ВЫБРАННЫЙ ОТРЫВОК.
■ ■ ■ ■

В своем сердце они были гигантами

На платформе станции прибытия Освенцим — Биркенау, наособь от остального человеческого груза, стояли семеро гномов. Это был повод разбудить Менгеле. Обычно он сам заправлял селекцией новоприбывших уникумов генетического развития, но этот транспорт, один из многочисленных эшелонов, доставивших весной 1944 сотни тысяч депортированных из Венгрии евреев, прибыл поздней ночью. Увидев новое пополнение для своей коллекции, Менгеле сразу же опознал удачу: «Теперь работы мне хватит лет на двадцать!».

Он обладал многими талантами. Писал пьесы и сказки, был музыкален. Защитил две докторские — по медицине и антропологии. Рекомендательные письма открывали ему двери самых престижных университетов и исследовательских институтов. Однако сама по себе наука мало его привлекала. Проникшись нацистскими идеями пурификации арийской расы, доктор Менгеле мечтал о практическом поприще с выходом на избавление человечества от физически, ментально и социально неполноценной его фракции.

По совету берлинского ментора, он остановил свой выбор на крупном концентрационном лагере Освенцим — Биркенау. Условия работы здесь были превосходные: удобное жилье в кварталах СС, прекрасно оборудованные лаборатории, а главное — под рукой нелимитированный экспериментальный материал. Закон о гуманном обращении с подопытными на узников не распространялся — касался исключительно животных. Менгеле быстро адаптировался в среде ученых и медиков — товарищей по партии и СС. Коллеги называли его интеллектуальным светочем в пустыне, начальство ценило за энтузиазм и рвение, а после аннигиляции цыганских бараков, где он числился главным терапевтом, представило к награде.

■ ■ ■ ■

ПРЕДОСТАВЛЕННЫЕ ЗАПИСИ.
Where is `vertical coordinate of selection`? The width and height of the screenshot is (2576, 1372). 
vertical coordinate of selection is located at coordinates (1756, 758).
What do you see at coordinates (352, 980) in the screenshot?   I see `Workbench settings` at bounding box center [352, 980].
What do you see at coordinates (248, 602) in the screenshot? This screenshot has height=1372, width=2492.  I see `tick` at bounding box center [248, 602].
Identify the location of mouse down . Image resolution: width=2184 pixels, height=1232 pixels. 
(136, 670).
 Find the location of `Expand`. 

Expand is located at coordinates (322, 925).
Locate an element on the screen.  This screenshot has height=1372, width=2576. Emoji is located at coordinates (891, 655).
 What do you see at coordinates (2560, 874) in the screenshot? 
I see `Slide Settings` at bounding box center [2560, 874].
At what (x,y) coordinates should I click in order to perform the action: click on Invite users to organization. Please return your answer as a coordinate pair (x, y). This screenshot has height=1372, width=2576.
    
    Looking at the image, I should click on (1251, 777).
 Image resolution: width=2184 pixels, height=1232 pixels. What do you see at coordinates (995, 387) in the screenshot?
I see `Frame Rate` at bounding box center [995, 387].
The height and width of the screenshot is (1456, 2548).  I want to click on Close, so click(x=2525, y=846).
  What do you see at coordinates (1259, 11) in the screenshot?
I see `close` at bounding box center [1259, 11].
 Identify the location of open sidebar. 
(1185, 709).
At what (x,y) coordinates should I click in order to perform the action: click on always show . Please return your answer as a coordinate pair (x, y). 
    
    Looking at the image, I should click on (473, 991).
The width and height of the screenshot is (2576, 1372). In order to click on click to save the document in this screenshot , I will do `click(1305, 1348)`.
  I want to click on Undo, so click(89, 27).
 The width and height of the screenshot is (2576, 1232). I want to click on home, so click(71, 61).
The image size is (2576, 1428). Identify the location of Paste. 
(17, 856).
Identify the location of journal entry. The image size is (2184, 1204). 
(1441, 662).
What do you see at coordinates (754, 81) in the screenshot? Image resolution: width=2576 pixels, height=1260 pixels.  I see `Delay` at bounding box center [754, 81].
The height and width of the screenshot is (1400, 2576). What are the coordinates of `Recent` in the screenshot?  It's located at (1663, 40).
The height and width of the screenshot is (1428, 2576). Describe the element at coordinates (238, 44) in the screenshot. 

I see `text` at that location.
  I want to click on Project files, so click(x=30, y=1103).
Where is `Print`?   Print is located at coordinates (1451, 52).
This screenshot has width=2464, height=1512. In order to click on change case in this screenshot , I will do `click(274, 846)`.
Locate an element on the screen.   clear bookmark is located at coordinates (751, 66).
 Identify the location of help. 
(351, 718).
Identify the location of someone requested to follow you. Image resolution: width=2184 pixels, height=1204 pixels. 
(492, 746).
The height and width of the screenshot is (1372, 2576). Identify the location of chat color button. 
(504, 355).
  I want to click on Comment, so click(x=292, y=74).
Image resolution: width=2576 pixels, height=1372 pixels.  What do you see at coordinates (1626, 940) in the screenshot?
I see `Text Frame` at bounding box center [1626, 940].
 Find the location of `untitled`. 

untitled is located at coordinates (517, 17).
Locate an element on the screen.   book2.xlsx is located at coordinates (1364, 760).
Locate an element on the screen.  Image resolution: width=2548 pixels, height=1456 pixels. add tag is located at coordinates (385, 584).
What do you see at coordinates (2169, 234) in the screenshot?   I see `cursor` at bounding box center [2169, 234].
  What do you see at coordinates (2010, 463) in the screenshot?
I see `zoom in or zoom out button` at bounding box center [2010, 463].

■ ■ ■ ■

ЦЕЛЬ УПРАЖНЕНИЯ. Перепишите дословно часть выбранного отрывка: начните со слов «По совету берлинского» и остановитесь после слов «представило к награде.».

ОТВЕТ К УПРАЖНЕНИЮ.
По совету берлинского ментора, он остановил свой выбор на крупном концентрационном лагере Освенцим — Биркенау. Условия работы здесь были превосходные: удобное жилье в кварталах СС, прекрасно оборудованные лаборатории, а главное — под рукой нелимитированный экспериментальный материал. Закон о гуманном обращении с подопытными на узников не распространялся — касался исключительно животных. Менгеле быстро адаптировался в среде ученых и медиков — товарищей по партии и СС. Коллеги называли его интеллектуальным светочем в пустыне, начальство ценило за энтузиазм и рвение, а после аннигиляции цыганских бараков, где он числился главным терапевтом, представило к награде.